I thought this excerpt from Frank's post was interesting. "Toward the end of the book [Hackney] tentatively points a way forward for the discipline, urging greater humility about theoretical claims and greater reliance on empirical work. In other words, the cure for scientism is genuine science." That's a mouthful and worthy of some unpacking.
I was in Bloomington the day before yesterday, paying personal homage to my new dean, Fred Aman, and happened to pass the office of that non-pareil empiricist, Bill Henderson. I banged on the door, was admitted to the statistical sanctum sanctorum (where, I'm telling ya, you can cut the heteroscedascity with a knife), and we got to be talking about the value of empirical work in establishing whether there is a problem for the theorists to be working on. As Carl Hempel (right) and others have pointed out in the philosophy of science, the scientist makes a pre-empirical theoretical leap in creating the hypothesis and constructing the experiments to test it. That probably doesn't raise significant issues of the normativity and objectivity in the method by which we study physics or geology or botany. We really do stand apart from the thing being studied. But I now cannot help but keep coming back to the problems of self-reference when we are studying ourselves. How sharply can we draw the line between the "is" and the "ought" when the scientist is part of the group being studied?
Well, in any event, I am looking forward to seeing Frank's promised piece!
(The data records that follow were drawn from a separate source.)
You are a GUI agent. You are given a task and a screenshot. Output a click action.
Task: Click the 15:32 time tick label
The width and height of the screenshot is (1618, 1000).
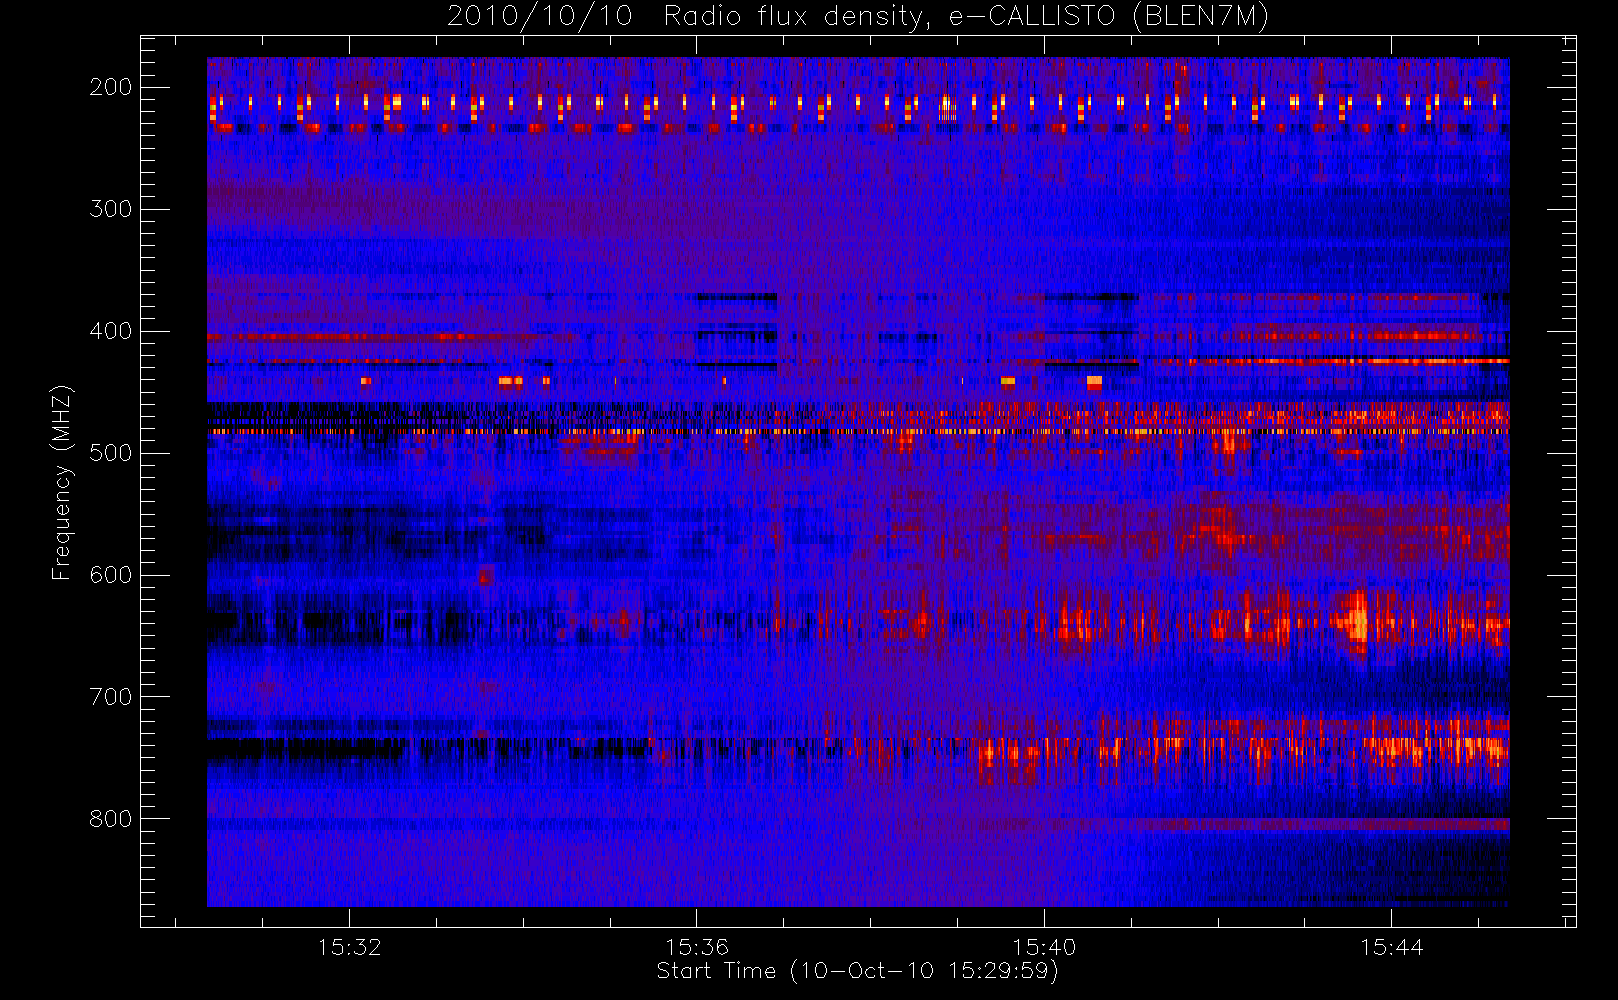350,947
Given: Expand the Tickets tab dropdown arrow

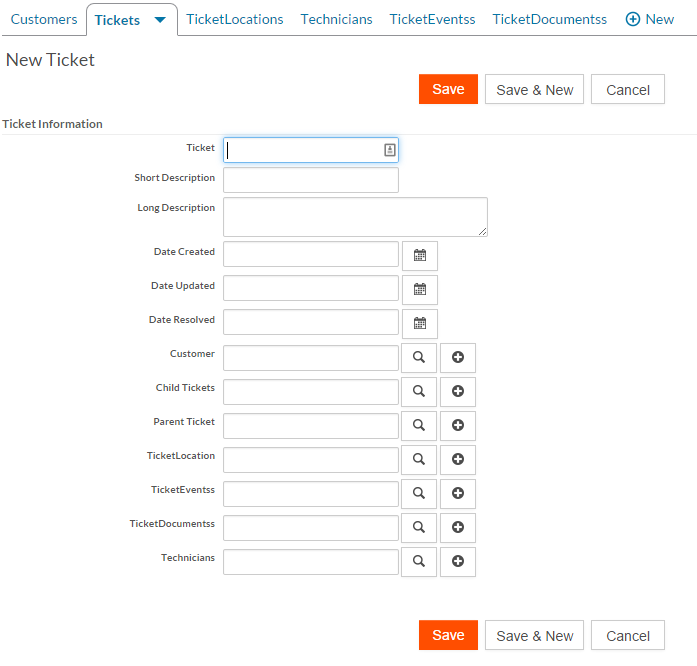Looking at the screenshot, I should [x=160, y=20].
https://lawprofessors.typepad.com/legal_profession/2007/05/pasquale_on_hac.html
thanks for the shout-out, Jeff. I somehow missed the Solum piece, and I look forward to reading it.
As for "studying ourselves," I find Charles Taylor so illuminating here in trying to develop the difference between natural and "human" sciences. BTW, here's an interesting piece on him: http://www.mercatornet.com/articles/canadian_philosopher_strikes_paydirt/
And of course I am looking forward to doing a post on your own contributions to lawprofs' self-understanding as inevitable arbiters of the value and validity of the social scientific research they cite or criticize.